Dataset rows
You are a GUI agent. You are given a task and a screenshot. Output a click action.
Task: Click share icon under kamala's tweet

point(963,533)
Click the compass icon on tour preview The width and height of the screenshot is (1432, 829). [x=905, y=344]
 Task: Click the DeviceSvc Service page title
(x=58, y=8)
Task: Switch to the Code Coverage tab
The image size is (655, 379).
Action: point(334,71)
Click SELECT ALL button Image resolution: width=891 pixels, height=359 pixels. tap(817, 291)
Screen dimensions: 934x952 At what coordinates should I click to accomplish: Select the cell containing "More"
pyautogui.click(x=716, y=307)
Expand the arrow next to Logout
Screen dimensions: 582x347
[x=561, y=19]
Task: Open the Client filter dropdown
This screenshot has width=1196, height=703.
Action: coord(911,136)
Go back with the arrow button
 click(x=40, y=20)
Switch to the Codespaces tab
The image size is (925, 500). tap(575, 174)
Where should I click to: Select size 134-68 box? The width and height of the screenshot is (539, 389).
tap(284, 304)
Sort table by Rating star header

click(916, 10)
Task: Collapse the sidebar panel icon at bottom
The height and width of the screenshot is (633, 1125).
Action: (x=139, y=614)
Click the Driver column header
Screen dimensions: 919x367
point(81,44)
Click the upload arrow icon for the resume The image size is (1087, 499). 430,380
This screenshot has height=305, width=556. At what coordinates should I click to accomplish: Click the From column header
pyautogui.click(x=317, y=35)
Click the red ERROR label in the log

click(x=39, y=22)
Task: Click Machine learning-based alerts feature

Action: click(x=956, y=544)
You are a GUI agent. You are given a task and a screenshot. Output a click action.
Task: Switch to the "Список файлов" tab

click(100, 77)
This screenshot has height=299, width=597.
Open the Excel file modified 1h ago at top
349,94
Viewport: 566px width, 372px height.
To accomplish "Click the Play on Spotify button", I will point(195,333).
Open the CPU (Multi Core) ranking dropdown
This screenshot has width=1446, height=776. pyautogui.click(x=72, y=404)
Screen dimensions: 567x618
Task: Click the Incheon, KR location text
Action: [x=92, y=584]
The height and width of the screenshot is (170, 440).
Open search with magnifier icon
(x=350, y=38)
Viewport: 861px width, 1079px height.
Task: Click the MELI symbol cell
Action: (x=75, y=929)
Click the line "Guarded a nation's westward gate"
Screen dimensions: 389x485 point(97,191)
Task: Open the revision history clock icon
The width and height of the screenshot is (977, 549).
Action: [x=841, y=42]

- _Exercise task_
Copy out every line of the rows above, unchanged, from the line containing "Task: Open the Client filter dropdown" down to the line containing "I will point(195,333).", including both of those lines.

- _Exercise output_
Task: Open the Client filter dropdown
This screenshot has width=1196, height=703.
Action: coord(911,136)
Go back with the arrow button
 click(x=40, y=20)
Switch to the Codespaces tab
The image size is (925, 500). tap(575, 174)
Where should I click to: Select size 134-68 box? The width and height of the screenshot is (539, 389).
tap(284, 304)
Sort table by Rating star header

click(916, 10)
Task: Collapse the sidebar panel icon at bottom
The height and width of the screenshot is (633, 1125).
Action: (x=139, y=614)
Click the Driver column header
Screen dimensions: 919x367
point(81,44)
Click the upload arrow icon for the resume The image size is (1087, 499). 430,380
This screenshot has height=305, width=556. At what coordinates should I click to accomplish: Click the From column header
pyautogui.click(x=317, y=35)
Click the red ERROR label in the log

click(x=39, y=22)
Task: Click Machine learning-based alerts feature

Action: click(x=956, y=544)
You are a GUI agent. You are given a task and a screenshot. Output a click action.
Task: Switch to the "Список файлов" tab

click(100, 77)
This screenshot has height=299, width=597.
Open the Excel file modified 1h ago at top
349,94
Viewport: 566px width, 372px height.
To accomplish "Click the Play on Spotify button", I will point(195,333).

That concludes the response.